【スポーツ権料はTVとFacebook、Googleの戦いになる――

CBSをNetworkの視聴率トップに押し上げたレス・ムンベス会長兼CEOが、米国スポーツ・イベントの要であるNFL (National Football League) について次のように発言して注目を集めている。
「次の権料をめぐる戦いはネットワークと、GoogleやFacebookのような企業との間での戦いになるだろう」。
 これは3月7日に行われた“Deutsch Bank 2017 Media & Telecom Comference”でのスピーチで、CBSはNFLの放送権を2022年まで保持しており、この発言は2022年を見越した発言だ。

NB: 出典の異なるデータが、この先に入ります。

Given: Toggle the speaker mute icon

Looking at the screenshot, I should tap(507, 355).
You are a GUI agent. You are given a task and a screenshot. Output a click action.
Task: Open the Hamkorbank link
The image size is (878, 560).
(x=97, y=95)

そしてレス・ムンベス会長はこう続けている。「キャッシュの潤沢なデジタル各社との戦いは避けがたいが、NFLはテレビの側に残り続けるだろう。……デジタル技術の巨人たちはNFLに参加したがっている。NFLはテレビの最高のコンテンツだからだ。われわれは巨大な取引に果敢に進んでいくが、デジタル企業も参入しようとするだろう。しかし、NFLはいまでも放送という聖なる舞台を信じてくれていると思う。

テレビ放送はマスの視聴者にリーチする最も確実で効果的な方法だからだ」。レス・ムンベス会長は、スーパーボウルもNFLのゲームパッケージもテレビが放送しており、デジタル媒体が持っているゲームパッケージはない、スーパーボウルが示したような1億1300万人もの視聴者にはonlineではリーチできない、と述べている。

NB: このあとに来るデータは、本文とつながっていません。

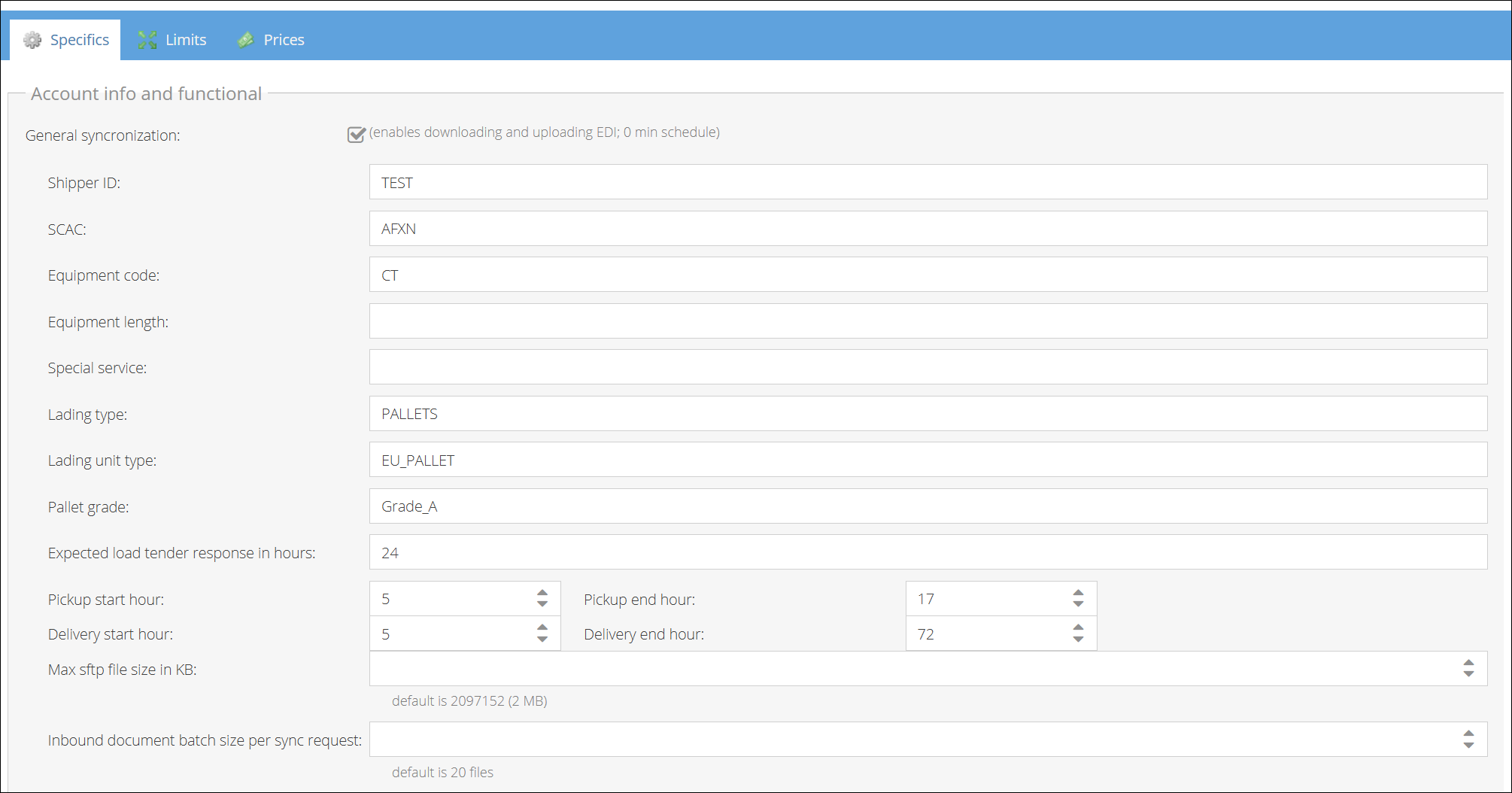1512x793 pixels.
Task: Toggle the General syncronization checkbox
Action: tap(356, 135)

 たしかにFacebookやGoogleには、いまのところ、スーパーボウルの迫力満点の生中継を伝えるノウハウと基盤はない。
しかし、スポーツのlive-streamingをめぐるFacebookの動きもまた、注目を集めている。The Wall Street Journal(電子版3月10日付)によれば、FacebookはアメリカとカナダのプロサッカーリーグであるMajor League Soccer(MSL)、およびそのスペイン語放送権をもつUnivisionと契約を結び、2017年のシーズンのうち22試合を英語でstreamingすると発表した。

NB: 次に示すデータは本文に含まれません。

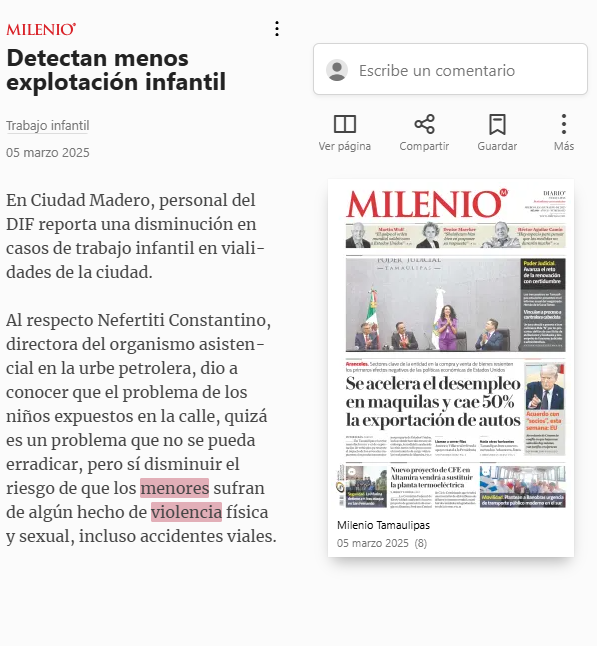This screenshot has width=597, height=646.
Task: Click the highlighted word violencia
Action: point(186,512)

もともとこの22試合は英語でのテレビ放送は予定されていなかったもので、この他にMLSはゲーム解説の番組 “Matchday Live”を40本、Facebookに独占で提供するという。
 この契約は2017年だけのもので、MLSの全374試合からすれば、わずかな試合数にすぎないが、世界全体で月間18億6000万人のユーザーを有するFacebookにとっては果敢な実験だ。さらにロイター通信によれば、Facebookはメジャーリーグベースボール(MLB)ともlive-streaming権の交渉を進めていると言われている。すでにWorld Surf LeagueやNBA(National Baasketball Association)のマイナーリーグとも契約を交わしたFacebookは、スポーツイベントの分野にも戦略的に参入しようとしているようだ。